## ACTION ITEM:
Line by line, write out the material exactly.

## ENTRIES SUPPLIED:

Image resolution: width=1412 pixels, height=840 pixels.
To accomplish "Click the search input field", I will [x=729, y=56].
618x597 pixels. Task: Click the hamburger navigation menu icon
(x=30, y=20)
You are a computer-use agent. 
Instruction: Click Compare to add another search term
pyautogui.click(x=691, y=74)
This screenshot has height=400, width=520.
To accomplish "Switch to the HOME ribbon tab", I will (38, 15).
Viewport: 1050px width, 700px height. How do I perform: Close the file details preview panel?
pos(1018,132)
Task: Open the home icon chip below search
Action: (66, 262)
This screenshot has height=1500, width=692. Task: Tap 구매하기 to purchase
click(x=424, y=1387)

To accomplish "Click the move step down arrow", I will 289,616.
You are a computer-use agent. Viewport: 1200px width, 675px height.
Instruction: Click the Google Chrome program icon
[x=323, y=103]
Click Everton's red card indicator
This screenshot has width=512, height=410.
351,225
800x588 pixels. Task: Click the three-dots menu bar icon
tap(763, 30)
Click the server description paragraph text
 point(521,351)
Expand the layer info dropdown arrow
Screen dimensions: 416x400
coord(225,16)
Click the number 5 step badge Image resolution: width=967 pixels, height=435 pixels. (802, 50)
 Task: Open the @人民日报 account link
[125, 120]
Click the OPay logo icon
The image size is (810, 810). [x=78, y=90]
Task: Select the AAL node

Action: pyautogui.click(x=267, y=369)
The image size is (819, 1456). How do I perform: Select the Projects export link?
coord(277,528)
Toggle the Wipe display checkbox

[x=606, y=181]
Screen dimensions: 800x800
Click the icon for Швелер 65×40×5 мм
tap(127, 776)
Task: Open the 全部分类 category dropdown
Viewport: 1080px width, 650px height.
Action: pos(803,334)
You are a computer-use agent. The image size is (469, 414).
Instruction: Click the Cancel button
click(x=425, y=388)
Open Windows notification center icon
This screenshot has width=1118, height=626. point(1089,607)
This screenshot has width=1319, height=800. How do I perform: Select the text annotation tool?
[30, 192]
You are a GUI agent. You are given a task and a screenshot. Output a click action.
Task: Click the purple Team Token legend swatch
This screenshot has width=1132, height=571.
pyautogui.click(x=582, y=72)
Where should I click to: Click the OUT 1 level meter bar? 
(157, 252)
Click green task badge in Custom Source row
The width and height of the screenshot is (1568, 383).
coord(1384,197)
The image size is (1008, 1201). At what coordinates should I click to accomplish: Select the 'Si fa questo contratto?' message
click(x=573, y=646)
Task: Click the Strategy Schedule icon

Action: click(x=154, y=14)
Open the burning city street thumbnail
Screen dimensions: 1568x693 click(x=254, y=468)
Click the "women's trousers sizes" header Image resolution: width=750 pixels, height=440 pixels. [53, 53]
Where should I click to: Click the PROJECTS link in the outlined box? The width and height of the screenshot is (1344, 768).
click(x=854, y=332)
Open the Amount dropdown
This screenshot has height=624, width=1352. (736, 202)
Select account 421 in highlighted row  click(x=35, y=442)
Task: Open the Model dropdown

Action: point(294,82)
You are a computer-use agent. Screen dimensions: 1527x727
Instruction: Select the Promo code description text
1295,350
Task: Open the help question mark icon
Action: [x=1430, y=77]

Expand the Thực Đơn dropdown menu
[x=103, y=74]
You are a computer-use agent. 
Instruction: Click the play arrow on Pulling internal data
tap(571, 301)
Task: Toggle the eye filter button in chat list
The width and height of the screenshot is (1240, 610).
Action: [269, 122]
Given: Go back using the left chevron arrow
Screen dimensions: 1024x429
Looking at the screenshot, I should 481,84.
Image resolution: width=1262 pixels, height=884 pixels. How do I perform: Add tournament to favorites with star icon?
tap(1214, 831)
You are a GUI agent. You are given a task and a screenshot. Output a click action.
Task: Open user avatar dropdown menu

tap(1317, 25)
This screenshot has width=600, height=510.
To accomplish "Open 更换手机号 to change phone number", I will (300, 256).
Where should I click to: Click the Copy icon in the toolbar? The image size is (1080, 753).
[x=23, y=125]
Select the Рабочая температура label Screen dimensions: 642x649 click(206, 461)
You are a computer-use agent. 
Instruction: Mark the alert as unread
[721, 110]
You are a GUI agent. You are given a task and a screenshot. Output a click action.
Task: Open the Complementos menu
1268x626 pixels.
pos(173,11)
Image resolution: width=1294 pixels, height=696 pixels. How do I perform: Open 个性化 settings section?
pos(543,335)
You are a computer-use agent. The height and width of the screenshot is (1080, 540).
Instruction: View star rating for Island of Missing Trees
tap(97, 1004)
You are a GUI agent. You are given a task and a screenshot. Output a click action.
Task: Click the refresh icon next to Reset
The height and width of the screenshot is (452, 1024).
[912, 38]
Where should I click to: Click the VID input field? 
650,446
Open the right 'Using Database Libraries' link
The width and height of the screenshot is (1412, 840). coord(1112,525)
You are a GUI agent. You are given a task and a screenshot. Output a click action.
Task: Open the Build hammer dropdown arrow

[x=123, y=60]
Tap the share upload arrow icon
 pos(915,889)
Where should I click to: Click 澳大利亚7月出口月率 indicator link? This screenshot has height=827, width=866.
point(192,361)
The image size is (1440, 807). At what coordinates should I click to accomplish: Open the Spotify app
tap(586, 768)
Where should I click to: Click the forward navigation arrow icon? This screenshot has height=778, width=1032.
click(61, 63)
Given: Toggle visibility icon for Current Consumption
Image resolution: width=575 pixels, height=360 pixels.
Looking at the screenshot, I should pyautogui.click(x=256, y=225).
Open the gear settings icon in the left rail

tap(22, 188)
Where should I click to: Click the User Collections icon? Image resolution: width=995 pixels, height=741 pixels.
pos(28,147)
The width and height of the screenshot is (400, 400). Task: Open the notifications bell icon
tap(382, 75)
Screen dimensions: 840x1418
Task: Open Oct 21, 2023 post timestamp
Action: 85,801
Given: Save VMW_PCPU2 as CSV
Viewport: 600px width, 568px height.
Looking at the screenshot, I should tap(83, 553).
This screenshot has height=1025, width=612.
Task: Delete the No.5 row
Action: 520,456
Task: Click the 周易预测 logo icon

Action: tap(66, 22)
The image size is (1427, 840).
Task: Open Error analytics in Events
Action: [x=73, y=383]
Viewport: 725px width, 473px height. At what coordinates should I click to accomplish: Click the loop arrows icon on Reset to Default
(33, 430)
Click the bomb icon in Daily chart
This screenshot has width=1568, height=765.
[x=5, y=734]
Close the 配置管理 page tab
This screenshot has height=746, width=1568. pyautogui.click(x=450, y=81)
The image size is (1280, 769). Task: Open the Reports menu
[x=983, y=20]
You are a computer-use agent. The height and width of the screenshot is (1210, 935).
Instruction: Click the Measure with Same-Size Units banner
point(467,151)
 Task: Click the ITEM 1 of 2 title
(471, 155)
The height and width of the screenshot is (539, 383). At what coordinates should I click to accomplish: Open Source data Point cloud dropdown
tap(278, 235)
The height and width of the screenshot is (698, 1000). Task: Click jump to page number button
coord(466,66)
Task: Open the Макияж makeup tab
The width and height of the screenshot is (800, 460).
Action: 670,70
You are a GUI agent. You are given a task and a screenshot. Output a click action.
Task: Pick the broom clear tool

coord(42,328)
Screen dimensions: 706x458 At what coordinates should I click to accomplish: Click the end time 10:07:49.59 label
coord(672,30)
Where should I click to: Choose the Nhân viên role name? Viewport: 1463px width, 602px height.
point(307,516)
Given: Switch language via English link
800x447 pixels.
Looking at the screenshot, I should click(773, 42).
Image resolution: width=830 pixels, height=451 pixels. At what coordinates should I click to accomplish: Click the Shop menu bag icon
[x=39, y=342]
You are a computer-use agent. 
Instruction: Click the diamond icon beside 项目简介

## ANSWER AREA:
Image resolution: width=1412 pixels, height=840 pixels.
To accomplish "Click the search input field", I will [x=729, y=56].
618x597 pixels. Task: Click the hamburger navigation menu icon
(x=30, y=20)
You are a computer-use agent. 
Instruction: Click Compare to add another search term
pyautogui.click(x=691, y=74)
This screenshot has height=400, width=520.
To accomplish "Switch to the HOME ribbon tab", I will (38, 15).
Viewport: 1050px width, 700px height. How do I perform: Close the file details preview panel?
pos(1018,132)
Task: Open the home icon chip below search
Action: (66, 262)
This screenshot has height=1500, width=692. Task: Tap 구매하기 to purchase
click(x=424, y=1387)

To accomplish "Click the move step down arrow", I will 289,616.
You are a computer-use agent. Viewport: 1200px width, 675px height.
Instruction: Click the Google Chrome program icon
[x=323, y=103]
Click Everton's red card indicator
This screenshot has width=512, height=410.
351,225
800x588 pixels. Task: Click the three-dots menu bar icon
tap(763, 30)
Click the server description paragraph text
 point(521,351)
Expand the layer info dropdown arrow
Screen dimensions: 416x400
coord(225,16)
Click the number 5 step badge Image resolution: width=967 pixels, height=435 pixels. (802, 50)
 Task: Open the @人民日报 account link
[125, 120]
Click the OPay logo icon
The image size is (810, 810). [x=78, y=90]
Task: Select the AAL node

Action: pyautogui.click(x=267, y=369)
The image size is (819, 1456). How do I perform: Select the Projects export link?
coord(277,528)
Toggle the Wipe display checkbox

[x=606, y=181]
Screen dimensions: 800x800
Click the icon for Швелер 65×40×5 мм
tap(127, 776)
Task: Open the 全部分类 category dropdown
Viewport: 1080px width, 650px height.
Action: pos(803,334)
You are a computer-use agent. The image size is (469, 414).
Instruction: Click the Cancel button
click(x=425, y=388)
Open Windows notification center icon
This screenshot has width=1118, height=626. point(1089,607)
This screenshot has width=1319, height=800. How do I perform: Select the text annotation tool?
[30, 192]
You are a GUI agent. You are given a task and a screenshot. Output a click action.
Task: Click the purple Team Token legend swatch
This screenshot has width=1132, height=571.
pyautogui.click(x=582, y=72)
Where should I click to: Click the OUT 1 level meter bar? 
(157, 252)
Click green task badge in Custom Source row
The width and height of the screenshot is (1568, 383).
coord(1384,197)
The image size is (1008, 1201). At what coordinates should I click to accomplish: Select the 'Si fa questo contratto?' message
click(x=573, y=646)
Task: Click the Strategy Schedule icon

Action: click(x=154, y=14)
Open the burning city street thumbnail
Screen dimensions: 1568x693 click(x=254, y=468)
Click the "women's trousers sizes" header Image resolution: width=750 pixels, height=440 pixels. [53, 53]
Where should I click to: Click the PROJECTS link in the outlined box? The width and height of the screenshot is (1344, 768).
click(x=854, y=332)
Open the Amount dropdown
This screenshot has height=624, width=1352. (736, 202)
Select account 421 in highlighted row  click(x=35, y=442)
Task: Open the Model dropdown

Action: point(294,82)
You are a computer-use agent. Screen dimensions: 1527x727
Instruction: Select the Promo code description text
1295,350
Task: Open the help question mark icon
Action: [x=1430, y=77]

Expand the Thực Đơn dropdown menu
[x=103, y=74]
You are a computer-use agent. 
Instruction: Click the play arrow on Pulling internal data
tap(571, 301)
Task: Toggle the eye filter button in chat list
The width and height of the screenshot is (1240, 610).
Action: [269, 122]
Given: Go back using the left chevron arrow
Screen dimensions: 1024x429
Looking at the screenshot, I should 481,84.
Image resolution: width=1262 pixels, height=884 pixels. How do I perform: Add tournament to favorites with star icon?
tap(1214, 831)
You are a GUI agent. You are given a task and a screenshot. Output a click action.
Task: Open user avatar dropdown menu

tap(1317, 25)
This screenshot has width=600, height=510.
To accomplish "Open 更换手机号 to change phone number", I will (300, 256).
Where should I click to: Click the Copy icon in the toolbar? The image size is (1080, 753).
[x=23, y=125]
Select the Рабочая температура label Screen dimensions: 642x649 click(206, 461)
You are a computer-use agent. 
Instruction: Mark the alert as unread
[721, 110]
You are a GUI agent. You are given a task and a screenshot. Output a click action.
Task: Open the Complementos menu
1268x626 pixels.
pos(173,11)
Image resolution: width=1294 pixels, height=696 pixels. How do I perform: Open 个性化 settings section?
pos(543,335)
You are a computer-use agent. The height and width of the screenshot is (1080, 540).
Instruction: View star rating for Island of Missing Trees
tap(97, 1004)
You are a GUI agent. You are given a task and a screenshot. Output a click action.
Task: Click the refresh icon next to Reset
The height and width of the screenshot is (452, 1024).
[912, 38]
Where should I click to: Click the VID input field? 
650,446
Open the right 'Using Database Libraries' link
The width and height of the screenshot is (1412, 840). coord(1112,525)
You are a GUI agent. You are given a task and a screenshot. Output a click action.
Task: Open the Build hammer dropdown arrow

[x=123, y=60]
Tap the share upload arrow icon
 pos(915,889)
Where should I click to: Click 澳大利亚7月出口月率 indicator link? This screenshot has height=827, width=866.
point(192,361)
The image size is (1440, 807). At what coordinates should I click to accomplish: Open the Spotify app
tap(586, 768)
Where should I click to: Click the forward navigation arrow icon? This screenshot has height=778, width=1032.
click(61, 63)
Given: Toggle visibility icon for Current Consumption
Image resolution: width=575 pixels, height=360 pixels.
Looking at the screenshot, I should pyautogui.click(x=256, y=225).
Open the gear settings icon in the left rail

tap(22, 188)
Where should I click to: Click the User Collections icon? Image resolution: width=995 pixels, height=741 pixels.
pos(28,147)
The width and height of the screenshot is (400, 400). Task: Open the notifications bell icon
tap(382, 75)
Screen dimensions: 840x1418
Task: Open Oct 21, 2023 post timestamp
Action: 85,801
Given: Save VMW_PCPU2 as CSV
Viewport: 600px width, 568px height.
Looking at the screenshot, I should tap(83, 553).
This screenshot has height=1025, width=612.
Task: Delete the No.5 row
Action: 520,456
Task: Click the 周易预测 logo icon

Action: tap(66, 22)
The image size is (1427, 840).
Task: Open Error analytics in Events
Action: [x=73, y=383]
Viewport: 725px width, 473px height. At what coordinates should I click to accomplish: Click the loop arrows icon on Reset to Default
(33, 430)
Click the bomb icon in Daily chart
This screenshot has width=1568, height=765.
[x=5, y=734]
Close the 配置管理 page tab
This screenshot has height=746, width=1568. pyautogui.click(x=450, y=81)
The image size is (1280, 769). Task: Open the Reports menu
[x=983, y=20]
You are a computer-use agent. The height and width of the screenshot is (1210, 935).
Instruction: Click the Measure with Same-Size Units banner
point(467,151)
 Task: Click the ITEM 1 of 2 title
(471, 155)
The height and width of the screenshot is (539, 383). At what coordinates should I click to accomplish: Open Source data Point cloud dropdown
tap(278, 235)
The height and width of the screenshot is (698, 1000). Task: Click jump to page number button
coord(466,66)
Task: Open the Макияж makeup tab
The width and height of the screenshot is (800, 460).
Action: 670,70
You are a GUI agent. You are given a task and a screenshot. Output a click action.
Task: Pick the broom clear tool

coord(42,328)
Screen dimensions: 706x458 At what coordinates should I click to accomplish: Click the end time 10:07:49.59 label
coord(672,30)
Where should I click to: Choose the Nhân viên role name? Viewport: 1463px width, 602px height.
point(307,516)
Given: Switch language via English link
800x447 pixels.
Looking at the screenshot, I should click(773, 42).
Image resolution: width=830 pixels, height=451 pixels. At what coordinates should I click to accomplish: Click the Shop menu bag icon
[x=39, y=342]
You are a computer-use agent. 
Instruction: Click the diamond icon beside 项目简介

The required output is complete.